Helping employees adapt to any and all changes that affect them on the job is a major part of the manager’s job. By doing this effectively, you will minimize the unproductive time spent in adapting to new organizational structure, technology, techniques and workplace strategies.
Adapting and staying motivated
George Fuller, author of Win-Win Management: Leading People in the New Workplace, advises managers to be “prepared to answer a multitude of questions, some of which may not always be sensible and many of which will be repetitive. Your patience may well be tested at times, but don’t forget that helping your employees adjust will make it easier when future changes take place.”
Fuller advises 4 ways to help employees adapt to change and stay motivated:
- Stay accessible. Whenever there is a change in the workplace, employee anxiety can run high. Make sure employees know that your door is open. Their constant questions can disrupt your work schedule, so you may need to come in a little earlier or stay later to concentrate on your own tasks.
- Explain the basis for change. Once employees understand the reasons for change, they feel less threatened. The needs of employees will vary with the type of change. Some change may just be procedural and require little more than a brief explanation. Major events such as mergers and reorganizations will take more time.
- Don’t undermine top management change by being critical. Be as forthright as possible. Avoid conveying a negative attitude. Even if you think senior management didn’t handle the situation in the right way, don’t put your career at risk or undermine any change by criticizing it.
- Show results. Point out the positive results after a change takes place. This makes it easier to convince employees to accept other changes in the future. Refer to a successful change if you meet resistance when introducing something new.

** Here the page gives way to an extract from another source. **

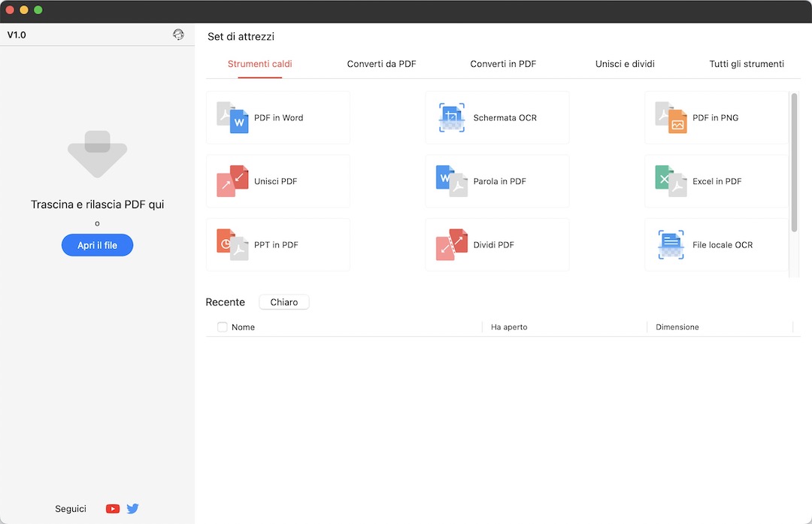Open the Unisci PDF tool

pyautogui.click(x=278, y=181)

Re-energizing your team after downsizing
Has your group recently gone through a round of layoffs? Is everyone looking over their shoulders and wondering if they’re next? How can you keep your employees motivated and focused on the job? Bob Nelson, author of 1,001 Ways to Energize Employees, recommends 6 steps:
- Communicate all information to all employees all the time.
- Gather employees from different levels and areas for a brown-bag lunch. Ask what they would change in the organization and how they’d change it.
- Encourage employees to improve one process, procedure or aspect of their job, every day.
- Give employees permission to say “yes” to customers and the resources to do so.
- Break down barriers between departments.
Encourage employees to set aside time every day to focus uninterrupted on their highest priority tasks.